Vibrant geraniums and petunias, red castor bean in full bloom, a handful of pineapple and spider plants, asparagus ferns, succulents, red and green sweet potato vines, yellow iris, Mother of Thousands, mimosas, popcorn cassias and cardoon, as well as dozens of paperwhites, canna lilies and ruella, all ready to explode in spring blossoms — these are just a few of the plants that Dan Jenks and Michael Krause are growing in their magical space at Desertscape, a 55+ manufactured home community.
Both Jenks and Krause share a lifelong love of gardening. Jenks earned a degree in horticulture, ran a flower shop, and decorated Rose Bowl floats for 18 years. Krause started a neighborhood landscaping business at the age of 12 and has been gardening in the Valley for over 60 years.
When they moved into the home four years ago, the space was barren, Jenks said, “It was nothing. Just nothing but gravel.”
So, they set about beautifying their space in earnest in March 2020.
“We’ve put in the beds and trimmed them out, and we just kept planting and planting,” Krause said.

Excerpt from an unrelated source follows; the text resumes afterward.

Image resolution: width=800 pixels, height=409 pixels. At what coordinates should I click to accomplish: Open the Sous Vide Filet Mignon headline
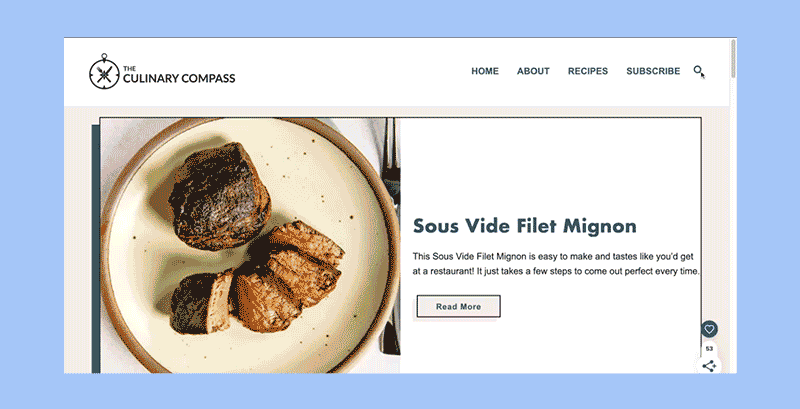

Much of what they grow, they propagate themselves in the overflowing nursery area. With the soothing sound water falling and soft music floating in the air, the tranquil green space feels far removed from the hustle and bustle of the city that is just a few hundred feet away. The oasis continues in the back and side yard, where a wishing well overflows with greenery, small trees provide dappled shade, fence posts and pergolas provide support for sweet potato and other vines, cassias adorn the space with pops of bright yellow and pathways are lined with pot after pot of plant specimens — flowers, herbs, ferns — nearly every available space is filled.
Walking through the space with them in March, Jenks pointed out some of the structural improvements they’ve made to the property and notices some volunteer sunflowers and petunias. The spot seems to attract life. Hummingbirds darted through the trees, bees buzzed through looking for the perfect flower — they have even had visits from a troublemaking bunny, none of which could happen without the careful tending of the plot’s owners.
“It is a labor of love,” Jenks said.
And the neighbors have taken notice, including Allison Hawley. She appreciated the beauty that her neighbors were creating, and as editor of the monthly community newsletter, she convinced them 18 months ago to begin writing a column sharing their gardening tips.
“Not only have Dan and Michael improved the look of our little village with the beautiful gardens surrounding their home, they have nudged along the gardening skills of many other residents, teaching them what will thrive in any given season, how often to water, where to place the plants,” Hawley said. “We have learned about herbs and pineapples and loofas from our talented experts, now lovingly known as The Garden Guys.”
Hawley added, “These days, it’s not uncommon to walk down any of our streets and see lots that are in the midst of their own transformation. Shovels in hand, residents are eager to learn and happy to be part of the shift as their neighborhood changes from boring to beautiful thanks to The Garden Guys.”
To anyone who is wanting to green up their own space but aren’t sure where to start, Krause says, “Just go for it!”
“I would spend more time talking to people that are gardening here in Phoenix,” he said. “The Valley itself is a difficult area for a lot of people to grow in. If you came from back East, throw out everything you knew and start over. And just keep going. Those things that you succeed at, try for more like that, so you have more growth and more fun gardening,”
Both Jenks and Krause spend hours in the garden every day. Beyond that beauty that they create, they find it relaxing, therapeutic even, and the sense of achievement when you see the plants flourish cannot be understated.
“We said it once in the column: One has to garden. One must.”